Related to the prompt engineering, the exam might ask you about hyperparameters you can set for a model to optimize its responses. Parameters you should be aware of are the following:

Temperature: value between 0 and 1.0, defines the creativity of a model. The higher the value, the more creative responses you will get.
Top P: value between 0 and 1.0, defines the size of the set of available words when generating the parts of an answer. For example, for a value of 0.25, the model will use the 25% most likely next word.
Top K: similar to Top P, but it is an integer value. By setting a Top K value, we tell our model that it only should use words from the next Top K available options.

The general rule for the hyperparameters is that setting lower values will make your model more conservative and give more coherent responses while setting a parameter to a higher value will result in more creative and less coherent responses.

4. Amazon SageMaker

Another important AWS service for the exam is Amazon SageMaker. SageMaker is a managed service used by data and machine learning engineers to build, train, and deploy machine learning models. Like other AWS services, it offers a variety of features. I will focus on those that may appear in the exam, although I encountered some unexpectedly challenging questions during my session. These questions felt as if they were taken from the Machine Learning Specialty exam question set.

One of the most important offerings of Sagemaker is SageMaker Studio. At first glance, this looks like a managed Jupyter Notebook, where a machine learning engineer can write Python code. It is way more than that. Part of SageMaker Studio is Data Wrangler, used for feature engineering and data preparation before training. From Data Wrangler we can publish data into SageMaker Feature Store.

Part of SageMaker Studio is SageMaker Clarify. It is used to evaluate foundation models against AWS-provided metrics or metrics provided by you. It even lets you leverage human intervention (have your employee evaluate the model, or use Ground Truth). SageMaker Clarify has a specific feature you should be aware of for the exam, this is Model Explainability. This is used to explain why you get certain outputs from a model and what kind of feature influenced the output.

SageMaker Ground Truth is another sub-service the exam expects you to know about. It is based on Reinforcement Learning from Human Feedback (RLHF), whenever you see this keyword, think of Ground Truth and vice-versa. Ground Truth is used to review models, do customizations, and do evaluations based on human feedback.

In terms of ML Governance, you should be aware of SageMaker Model Cards, SageMaker Model Dashboards, and SageMaker Role Manager.

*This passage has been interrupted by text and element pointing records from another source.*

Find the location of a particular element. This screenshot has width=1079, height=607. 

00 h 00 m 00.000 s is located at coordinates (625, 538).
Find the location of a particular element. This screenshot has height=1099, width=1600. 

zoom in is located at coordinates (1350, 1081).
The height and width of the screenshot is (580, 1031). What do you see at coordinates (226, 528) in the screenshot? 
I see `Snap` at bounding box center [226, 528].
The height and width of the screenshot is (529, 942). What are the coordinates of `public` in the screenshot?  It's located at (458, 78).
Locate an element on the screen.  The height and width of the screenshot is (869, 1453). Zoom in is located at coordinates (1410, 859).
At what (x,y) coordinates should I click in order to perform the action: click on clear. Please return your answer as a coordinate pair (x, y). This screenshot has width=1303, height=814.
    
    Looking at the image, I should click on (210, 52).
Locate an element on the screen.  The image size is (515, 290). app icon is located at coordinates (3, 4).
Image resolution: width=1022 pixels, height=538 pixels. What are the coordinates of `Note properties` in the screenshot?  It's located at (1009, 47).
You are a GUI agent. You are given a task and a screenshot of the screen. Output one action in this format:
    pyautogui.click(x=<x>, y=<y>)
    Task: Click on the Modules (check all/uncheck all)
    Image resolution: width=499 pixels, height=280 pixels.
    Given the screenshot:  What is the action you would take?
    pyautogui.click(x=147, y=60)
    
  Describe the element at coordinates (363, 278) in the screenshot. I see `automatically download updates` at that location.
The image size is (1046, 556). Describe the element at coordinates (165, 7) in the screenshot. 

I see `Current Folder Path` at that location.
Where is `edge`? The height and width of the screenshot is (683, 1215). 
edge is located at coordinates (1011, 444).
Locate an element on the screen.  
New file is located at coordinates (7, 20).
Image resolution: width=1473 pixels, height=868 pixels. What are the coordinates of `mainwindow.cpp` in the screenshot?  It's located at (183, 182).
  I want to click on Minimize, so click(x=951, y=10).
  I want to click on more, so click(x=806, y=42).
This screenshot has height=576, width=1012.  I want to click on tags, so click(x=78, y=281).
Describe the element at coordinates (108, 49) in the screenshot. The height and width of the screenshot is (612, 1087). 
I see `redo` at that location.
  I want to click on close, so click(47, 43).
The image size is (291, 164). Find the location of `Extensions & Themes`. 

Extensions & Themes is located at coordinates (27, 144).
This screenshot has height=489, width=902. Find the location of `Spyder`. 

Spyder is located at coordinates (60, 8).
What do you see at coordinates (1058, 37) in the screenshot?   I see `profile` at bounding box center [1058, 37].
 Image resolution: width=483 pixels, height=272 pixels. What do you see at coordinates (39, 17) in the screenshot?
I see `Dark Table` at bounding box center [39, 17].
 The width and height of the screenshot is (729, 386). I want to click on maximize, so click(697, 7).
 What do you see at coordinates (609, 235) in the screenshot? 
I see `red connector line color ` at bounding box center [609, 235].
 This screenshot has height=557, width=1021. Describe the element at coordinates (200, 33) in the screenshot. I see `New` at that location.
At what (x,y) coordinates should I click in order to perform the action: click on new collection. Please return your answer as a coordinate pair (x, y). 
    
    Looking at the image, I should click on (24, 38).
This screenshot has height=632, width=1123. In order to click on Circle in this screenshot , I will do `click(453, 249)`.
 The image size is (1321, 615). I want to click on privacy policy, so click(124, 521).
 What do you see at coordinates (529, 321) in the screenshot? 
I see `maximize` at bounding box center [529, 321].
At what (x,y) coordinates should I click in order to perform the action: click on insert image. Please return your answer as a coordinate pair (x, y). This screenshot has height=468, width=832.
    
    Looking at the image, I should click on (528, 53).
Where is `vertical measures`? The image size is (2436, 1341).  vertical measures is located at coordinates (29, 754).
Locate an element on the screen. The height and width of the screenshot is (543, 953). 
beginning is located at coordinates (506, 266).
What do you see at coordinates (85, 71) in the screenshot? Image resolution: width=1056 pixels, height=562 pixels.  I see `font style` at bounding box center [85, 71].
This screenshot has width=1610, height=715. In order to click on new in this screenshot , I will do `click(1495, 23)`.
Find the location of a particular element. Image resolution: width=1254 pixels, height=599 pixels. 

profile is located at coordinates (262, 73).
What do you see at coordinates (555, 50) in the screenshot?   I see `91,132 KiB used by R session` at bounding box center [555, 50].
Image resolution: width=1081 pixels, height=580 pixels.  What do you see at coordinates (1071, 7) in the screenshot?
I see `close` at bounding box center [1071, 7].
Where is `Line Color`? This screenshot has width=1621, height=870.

Model Cards lets you create cards with essential information about a model. Model Dashboard is a centralized repository for ML models. It displays insights for each model such as risk ratings, model quality, and data quality. Role Manager lets you create and define roles for AWS users.

SageMaker Model Monitor lets you monitor the quality of your models deployed in production. You can also create alerts for your models.

SageMaker Pipelines allows you to create pipelines for training and deploying models. Whenever the exam asks about MLOps-related services, most likely SageMaker Pipeline would be the correct answer.

Model Fine-Tuning: in the exam, you might face questions about model fine-tuning. You may want to use fine-tuning when you want to take an existing model and do some additional training on it with your data. SageMaker JumpStart is one of the places where you want to start fine-tuning a model.

The exam also likes to compare fine-tuning with other preparation techniques of an LLM model. In case you are faced with a comparison based on price, you would want to keep in mind the following order:

Prompt engineering (excluding RAG): least expensive
RAGs: they are more expensive than other prompt engineering techniques because they usually require the presence of a vector database
Instruction-based fine-tuning: it is a fine-tuning approach that uses labeled data to modify the weights of a model. It requires model training, which demands specific hardware, so it is considered more expensive than RAGs
Domain adaptation fine-tuning: uses unlabeled data for fine-tuning, it is the most expensive approach

Other SageMaker sub-services you would want to look up are the following: SageMaker Canvas, MLFlow for SageMaker, Automatic Model Tuning. Moreover, SageMaker provides a bunch of built-in machine-learning algorithms (for example: XGBoost, DeepAR, Seq2Seq, etc.). You may want to check them out, to at least recognize them if they pop up during the certification.

SageMaker is an advanced topic. It’s somewhat surprising that AWS expects such a deep level of knowledge about it, especially considering the exam is recommended for individuals who may never use this product. If you're comfortable writing a few lines of code and are familiar with Jupyter Notebooks, I recommend doing some hands-on practice with SageMaker.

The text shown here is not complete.